町を出た人間は、二種類に分かれる。一度と戻らない人間と、理由もなく戻ってくる人間だ。その「理由」を、行政はずっと言葉にできずにいた。
関係人口とは、観光でも定住でもない、地域との第三の関わり方を指す言葉だ。観光は一度きりの消費(交流人口)、定住は住民票を移すこと(定住人口)。関係人口は、そのどちらでもない継続的な関わりを指す。かつてその町に住んでいた人。仕事で通っていた人。何度も足を運ぶ人。血縁はなくても、心のどこかで「自分の町」だと思っている人。総務省がこの言葉を掲げたのは、人口減少という現実を前に、「住む」以外の関わり方にも価値を見出す必要が出てきたからだ。
なぜ今、自治体が関係人口に注目しているのか。

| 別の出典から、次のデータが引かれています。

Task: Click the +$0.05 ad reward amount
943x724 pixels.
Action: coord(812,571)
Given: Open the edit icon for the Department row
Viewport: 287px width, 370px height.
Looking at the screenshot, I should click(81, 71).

理由は単純だ。定住人口を増やす競争は、もう椅子取りゲームになっている。ある町が移住者を一人増やせば、どこかの町が一人減る。全体のパイは増えない。関係人口は違う。一人の人間が、複数の町の関係人口になれる。奪い合いではなく、増やし合いができる。だから自治体は、観光でも移住でもない「その中間」に予算をつけ始めた。ふるさと納税、関係案内所、二拠点居住支援——名前は違っても、狙いは同じだ。

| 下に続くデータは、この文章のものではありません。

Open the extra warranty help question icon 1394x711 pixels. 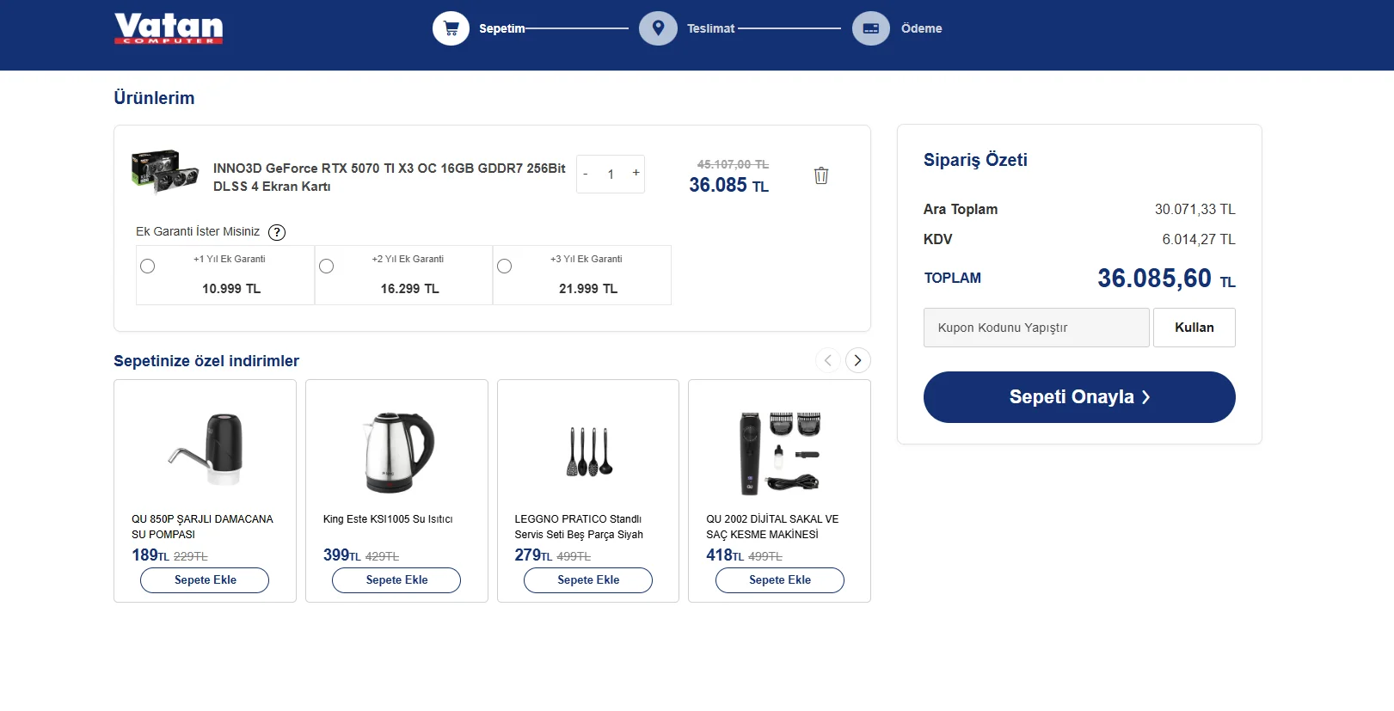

ただし、ここに大きな壁がある。関係人口は、感情でしかない。「この町が好きだ」という気持ちは、住民票にも、観光客数にも、宿泊者数にも現れない。行政が握っている数字は、いつも一歩遅れて「関係が薄れたあと」を映す。来訪回数は測れても、来訪した理由は測れない。リピート率は測れても、なぜリピートしたのかは測れない。言葉は繕える。アンケートには、本音でなく建前が並ぶ。しかしモノに残った痕跡は、そのままの姿をしている。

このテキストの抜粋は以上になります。